RECORDS TO PROCESS
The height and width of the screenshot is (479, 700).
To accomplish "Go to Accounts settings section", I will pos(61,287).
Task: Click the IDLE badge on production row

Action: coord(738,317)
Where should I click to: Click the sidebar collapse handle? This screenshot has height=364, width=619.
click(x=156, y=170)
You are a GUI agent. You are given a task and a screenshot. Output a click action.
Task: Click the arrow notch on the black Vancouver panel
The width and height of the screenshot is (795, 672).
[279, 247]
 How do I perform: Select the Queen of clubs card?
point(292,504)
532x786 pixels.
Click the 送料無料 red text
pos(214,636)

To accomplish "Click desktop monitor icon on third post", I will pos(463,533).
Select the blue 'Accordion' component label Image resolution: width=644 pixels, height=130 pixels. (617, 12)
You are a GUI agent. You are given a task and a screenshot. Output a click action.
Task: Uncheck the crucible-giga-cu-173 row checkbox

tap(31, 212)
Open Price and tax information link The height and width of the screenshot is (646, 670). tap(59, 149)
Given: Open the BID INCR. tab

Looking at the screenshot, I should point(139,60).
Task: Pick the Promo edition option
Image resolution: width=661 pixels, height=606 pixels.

PROBLEM TO WORK ON
Repeat all the material exactly as it stands.

WRITTEN RESPONSE
The height and width of the screenshot is (479, 700).
To accomplish "Go to Accounts settings section", I will pos(61,287).
Task: Click the IDLE badge on production row

Action: coord(738,317)
Where should I click to: Click the sidebar collapse handle? This screenshot has height=364, width=619.
click(x=156, y=170)
You are a GUI agent. You are given a task and a screenshot. Output a click action.
Task: Click the arrow notch on the black Vancouver panel
The width and height of the screenshot is (795, 672).
[279, 247]
 How do I perform: Select the Queen of clubs card?
point(292,504)
532x786 pixels.
Click the 送料無料 red text
pos(214,636)

To accomplish "Click desktop monitor icon on third post", I will pos(463,533).
Select the blue 'Accordion' component label Image resolution: width=644 pixels, height=130 pixels. (617, 12)
You are a GUI agent. You are given a task and a screenshot. Output a click action.
Task: Uncheck the crucible-giga-cu-173 row checkbox

tap(31, 212)
Open Price and tax information link The height and width of the screenshot is (646, 670). tap(59, 149)
Given: Open the BID INCR. tab

Looking at the screenshot, I should point(139,60).
Task: Pick the Promo edition option
Image resolution: width=661 pixels, height=606 pixels.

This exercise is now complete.